Salesforce’s new Integration User Licence and why it’s good for security
TL;DR; Salesforce’s new licence is designed just for API users and at the low cost (5 free and only US$120/year for another licence) it will allow customers to stop sharing a user licence with APIs thereby making things more secure.
At TrailblazerDX 23, Salesforce announced that all customers with Enterprise Edition and higher will get 5 free Integration User licences in their org from mid March. The price for extra licences, if you need more than 5, is good value at US$120/year each (at present).
Why is this good for security? It will allow Salesforce customers who do integration to stop piggybacking on a human user. This was done by many customers as the cost for an integration user in the past was the same as a human user. The new licence is so much cheaper that you should be able to afford an Integration User licence for each of your external integrations.
In most of Security Assessments I do for Salesforce customers, the number one issue I find is that they are using human System Administrator accounts as API users as well.
My article Don’t use the System Administrator profile for Integration Users in Salesforce explains the reasons for not doing this — the main one is that the system at the other end of the integration most likely has your credentials and you have probably set the password to never expire. Since it is a System Administrator, if someone gets these credentials, they can run roughshod all over your system — delete objects, modify data, deploy new applications, create users, … the list goes on.
So, having 5 free licences for API users, you can now create a user for each external system that needs access, and most importantly, set the appropriate permissions for the objects and fields needed for that external system.
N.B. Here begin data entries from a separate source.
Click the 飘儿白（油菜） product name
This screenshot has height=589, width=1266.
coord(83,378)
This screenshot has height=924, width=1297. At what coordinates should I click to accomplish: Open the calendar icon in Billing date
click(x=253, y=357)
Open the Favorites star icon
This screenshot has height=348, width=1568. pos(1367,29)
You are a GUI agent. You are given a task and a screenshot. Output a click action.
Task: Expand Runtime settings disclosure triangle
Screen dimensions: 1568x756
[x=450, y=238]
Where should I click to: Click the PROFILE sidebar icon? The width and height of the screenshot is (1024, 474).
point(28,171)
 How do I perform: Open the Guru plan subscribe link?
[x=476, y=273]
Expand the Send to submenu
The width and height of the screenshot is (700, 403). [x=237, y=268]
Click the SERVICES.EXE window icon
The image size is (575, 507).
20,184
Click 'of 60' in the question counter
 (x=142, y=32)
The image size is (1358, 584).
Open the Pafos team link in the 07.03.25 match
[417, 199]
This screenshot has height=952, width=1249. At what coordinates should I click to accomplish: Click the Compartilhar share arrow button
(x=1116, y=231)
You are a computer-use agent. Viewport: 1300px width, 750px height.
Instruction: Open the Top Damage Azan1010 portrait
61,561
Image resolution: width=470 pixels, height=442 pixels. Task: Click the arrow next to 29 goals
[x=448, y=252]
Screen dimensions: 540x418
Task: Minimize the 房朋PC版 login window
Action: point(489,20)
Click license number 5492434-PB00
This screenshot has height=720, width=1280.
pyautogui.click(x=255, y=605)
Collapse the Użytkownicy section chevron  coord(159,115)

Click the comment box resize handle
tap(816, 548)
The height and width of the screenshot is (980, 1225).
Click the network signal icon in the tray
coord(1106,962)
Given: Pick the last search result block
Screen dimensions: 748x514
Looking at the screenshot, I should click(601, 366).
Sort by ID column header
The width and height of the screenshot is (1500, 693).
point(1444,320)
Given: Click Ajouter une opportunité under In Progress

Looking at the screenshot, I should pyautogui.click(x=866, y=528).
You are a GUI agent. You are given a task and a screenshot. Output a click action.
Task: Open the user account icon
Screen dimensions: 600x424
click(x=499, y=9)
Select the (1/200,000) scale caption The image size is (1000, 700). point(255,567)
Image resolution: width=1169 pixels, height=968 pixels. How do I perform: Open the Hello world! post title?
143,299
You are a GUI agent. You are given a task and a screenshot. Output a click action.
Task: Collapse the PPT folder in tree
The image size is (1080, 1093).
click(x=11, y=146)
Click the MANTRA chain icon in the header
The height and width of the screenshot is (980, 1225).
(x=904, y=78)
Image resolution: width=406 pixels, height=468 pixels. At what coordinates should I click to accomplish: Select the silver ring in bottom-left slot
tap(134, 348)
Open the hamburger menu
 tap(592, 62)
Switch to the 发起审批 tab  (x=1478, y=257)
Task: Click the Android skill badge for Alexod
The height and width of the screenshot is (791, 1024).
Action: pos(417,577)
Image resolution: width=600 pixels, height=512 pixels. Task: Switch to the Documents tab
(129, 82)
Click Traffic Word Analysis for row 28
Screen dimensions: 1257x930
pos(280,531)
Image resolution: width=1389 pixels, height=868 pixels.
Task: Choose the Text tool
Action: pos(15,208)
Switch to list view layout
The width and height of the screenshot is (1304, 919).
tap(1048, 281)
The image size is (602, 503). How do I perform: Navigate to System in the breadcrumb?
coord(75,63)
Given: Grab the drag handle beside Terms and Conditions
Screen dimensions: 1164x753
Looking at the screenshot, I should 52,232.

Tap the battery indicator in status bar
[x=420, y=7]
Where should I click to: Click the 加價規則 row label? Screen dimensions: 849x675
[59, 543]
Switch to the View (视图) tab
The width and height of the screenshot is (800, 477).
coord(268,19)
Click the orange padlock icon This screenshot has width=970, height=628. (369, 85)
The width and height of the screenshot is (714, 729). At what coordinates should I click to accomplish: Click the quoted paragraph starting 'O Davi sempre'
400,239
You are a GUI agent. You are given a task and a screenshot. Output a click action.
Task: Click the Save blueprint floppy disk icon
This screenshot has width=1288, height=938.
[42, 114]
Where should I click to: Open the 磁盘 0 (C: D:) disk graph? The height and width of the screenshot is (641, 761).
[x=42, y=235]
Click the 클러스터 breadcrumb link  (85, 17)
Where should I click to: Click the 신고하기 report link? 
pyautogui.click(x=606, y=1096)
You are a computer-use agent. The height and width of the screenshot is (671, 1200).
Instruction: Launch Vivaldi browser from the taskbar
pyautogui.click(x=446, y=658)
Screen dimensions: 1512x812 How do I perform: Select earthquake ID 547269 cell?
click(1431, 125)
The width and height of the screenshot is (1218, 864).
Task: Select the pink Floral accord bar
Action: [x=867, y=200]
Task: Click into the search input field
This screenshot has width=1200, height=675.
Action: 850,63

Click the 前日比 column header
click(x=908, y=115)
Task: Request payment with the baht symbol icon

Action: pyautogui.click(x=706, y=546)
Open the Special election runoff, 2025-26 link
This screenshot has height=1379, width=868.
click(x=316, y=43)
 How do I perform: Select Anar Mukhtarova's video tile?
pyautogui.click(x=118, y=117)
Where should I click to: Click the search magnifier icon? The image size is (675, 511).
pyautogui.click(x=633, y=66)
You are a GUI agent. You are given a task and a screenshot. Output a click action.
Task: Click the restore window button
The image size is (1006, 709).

For example, if you have an external system for accounting, it will need to let Salesforce know that an invoice has been paid — the API user for this integration would just need read and edit access to the Invoice object and for the field level security, it would need read access to the Invoice Id (or Invoice Number if it is an External Reference), as well as, read and edit access for the Paid checkbox (or Date Paid field depending on how you do this). Just that one object and two fields — that’s it. This means that if the credentials are stolen they cannot do any damage that you cannot fix, as you should be using Field History Tracking on this important field and you could see when and who updated the values to reverse these if needed.